TASK INPUTS:
** Begin **
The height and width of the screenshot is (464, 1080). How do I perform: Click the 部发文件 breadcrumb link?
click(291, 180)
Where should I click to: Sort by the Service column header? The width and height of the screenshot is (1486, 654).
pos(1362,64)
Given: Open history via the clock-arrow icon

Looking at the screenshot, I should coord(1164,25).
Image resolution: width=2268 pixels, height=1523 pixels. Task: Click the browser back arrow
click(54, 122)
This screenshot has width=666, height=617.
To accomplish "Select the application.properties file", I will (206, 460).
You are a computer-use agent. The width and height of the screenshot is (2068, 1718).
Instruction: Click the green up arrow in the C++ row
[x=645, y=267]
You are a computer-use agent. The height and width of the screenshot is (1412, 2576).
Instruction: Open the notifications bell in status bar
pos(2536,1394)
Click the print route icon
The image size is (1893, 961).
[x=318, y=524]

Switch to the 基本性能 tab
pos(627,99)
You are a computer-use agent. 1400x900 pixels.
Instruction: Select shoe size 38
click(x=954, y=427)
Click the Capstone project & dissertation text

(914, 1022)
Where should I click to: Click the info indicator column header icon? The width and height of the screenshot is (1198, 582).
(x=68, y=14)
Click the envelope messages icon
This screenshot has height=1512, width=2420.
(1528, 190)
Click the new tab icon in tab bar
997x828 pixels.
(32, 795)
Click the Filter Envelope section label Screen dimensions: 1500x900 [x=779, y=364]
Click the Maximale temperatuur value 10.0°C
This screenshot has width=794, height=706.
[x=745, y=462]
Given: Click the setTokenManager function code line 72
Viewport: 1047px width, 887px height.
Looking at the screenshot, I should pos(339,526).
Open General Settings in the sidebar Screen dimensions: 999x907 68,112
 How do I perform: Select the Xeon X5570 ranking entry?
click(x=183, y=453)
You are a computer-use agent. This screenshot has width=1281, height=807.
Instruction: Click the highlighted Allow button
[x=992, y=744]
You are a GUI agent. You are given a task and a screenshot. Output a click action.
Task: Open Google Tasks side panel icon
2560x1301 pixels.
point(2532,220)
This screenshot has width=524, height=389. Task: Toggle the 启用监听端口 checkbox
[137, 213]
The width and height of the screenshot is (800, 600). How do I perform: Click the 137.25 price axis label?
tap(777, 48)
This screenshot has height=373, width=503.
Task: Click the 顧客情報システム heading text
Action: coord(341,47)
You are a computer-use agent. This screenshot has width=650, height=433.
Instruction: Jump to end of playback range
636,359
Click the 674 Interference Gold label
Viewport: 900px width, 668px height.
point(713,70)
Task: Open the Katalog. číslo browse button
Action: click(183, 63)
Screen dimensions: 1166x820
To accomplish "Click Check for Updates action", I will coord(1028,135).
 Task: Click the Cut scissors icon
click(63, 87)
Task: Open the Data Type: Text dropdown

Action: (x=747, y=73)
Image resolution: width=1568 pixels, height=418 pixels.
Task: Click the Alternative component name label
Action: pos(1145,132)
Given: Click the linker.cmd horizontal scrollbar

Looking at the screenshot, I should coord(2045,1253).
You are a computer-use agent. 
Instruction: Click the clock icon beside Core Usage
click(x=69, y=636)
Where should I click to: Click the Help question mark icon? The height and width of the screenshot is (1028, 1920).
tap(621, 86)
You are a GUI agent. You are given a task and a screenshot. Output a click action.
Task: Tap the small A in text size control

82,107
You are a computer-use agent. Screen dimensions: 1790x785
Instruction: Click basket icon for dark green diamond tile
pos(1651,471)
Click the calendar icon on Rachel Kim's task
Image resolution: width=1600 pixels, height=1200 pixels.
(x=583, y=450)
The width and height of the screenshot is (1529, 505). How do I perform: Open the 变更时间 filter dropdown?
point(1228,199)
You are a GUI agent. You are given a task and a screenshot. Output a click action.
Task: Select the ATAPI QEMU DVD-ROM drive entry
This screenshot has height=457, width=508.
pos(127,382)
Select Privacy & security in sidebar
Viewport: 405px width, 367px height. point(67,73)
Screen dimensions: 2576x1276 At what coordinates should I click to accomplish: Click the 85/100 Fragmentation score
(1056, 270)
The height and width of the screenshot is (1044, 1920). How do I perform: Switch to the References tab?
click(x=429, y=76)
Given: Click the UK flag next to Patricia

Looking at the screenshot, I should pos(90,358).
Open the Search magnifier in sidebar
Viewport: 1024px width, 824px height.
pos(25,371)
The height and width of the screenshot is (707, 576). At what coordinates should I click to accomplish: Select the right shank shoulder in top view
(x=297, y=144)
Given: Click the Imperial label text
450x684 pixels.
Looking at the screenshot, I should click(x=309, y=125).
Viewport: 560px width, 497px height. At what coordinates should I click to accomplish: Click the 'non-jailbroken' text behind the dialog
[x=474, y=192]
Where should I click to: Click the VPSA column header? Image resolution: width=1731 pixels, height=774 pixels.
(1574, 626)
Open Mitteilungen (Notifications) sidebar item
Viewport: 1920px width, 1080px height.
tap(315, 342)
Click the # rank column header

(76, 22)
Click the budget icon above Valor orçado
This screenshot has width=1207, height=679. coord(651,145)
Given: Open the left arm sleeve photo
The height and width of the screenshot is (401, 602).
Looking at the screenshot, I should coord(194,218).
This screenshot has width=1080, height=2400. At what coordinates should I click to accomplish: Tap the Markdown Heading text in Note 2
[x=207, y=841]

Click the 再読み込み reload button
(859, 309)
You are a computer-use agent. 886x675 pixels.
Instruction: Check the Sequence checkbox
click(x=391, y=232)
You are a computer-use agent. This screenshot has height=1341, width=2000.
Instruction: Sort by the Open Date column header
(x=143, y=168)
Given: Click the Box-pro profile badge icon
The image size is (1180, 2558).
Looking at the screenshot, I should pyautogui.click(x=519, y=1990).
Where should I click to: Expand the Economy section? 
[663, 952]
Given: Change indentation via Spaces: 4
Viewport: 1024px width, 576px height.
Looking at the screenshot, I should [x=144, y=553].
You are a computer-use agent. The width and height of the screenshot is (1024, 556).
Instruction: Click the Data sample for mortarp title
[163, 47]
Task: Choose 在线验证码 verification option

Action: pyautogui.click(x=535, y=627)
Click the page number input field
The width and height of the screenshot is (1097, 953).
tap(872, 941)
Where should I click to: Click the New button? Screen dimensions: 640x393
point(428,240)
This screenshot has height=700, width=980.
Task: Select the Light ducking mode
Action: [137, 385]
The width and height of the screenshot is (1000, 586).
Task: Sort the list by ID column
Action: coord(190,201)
** End **
GIVEN PROBLEM:
How many lines above contain the word "Instruction"? Reply with the number only.

SOLUTION FOR THIS EXERCISE:
10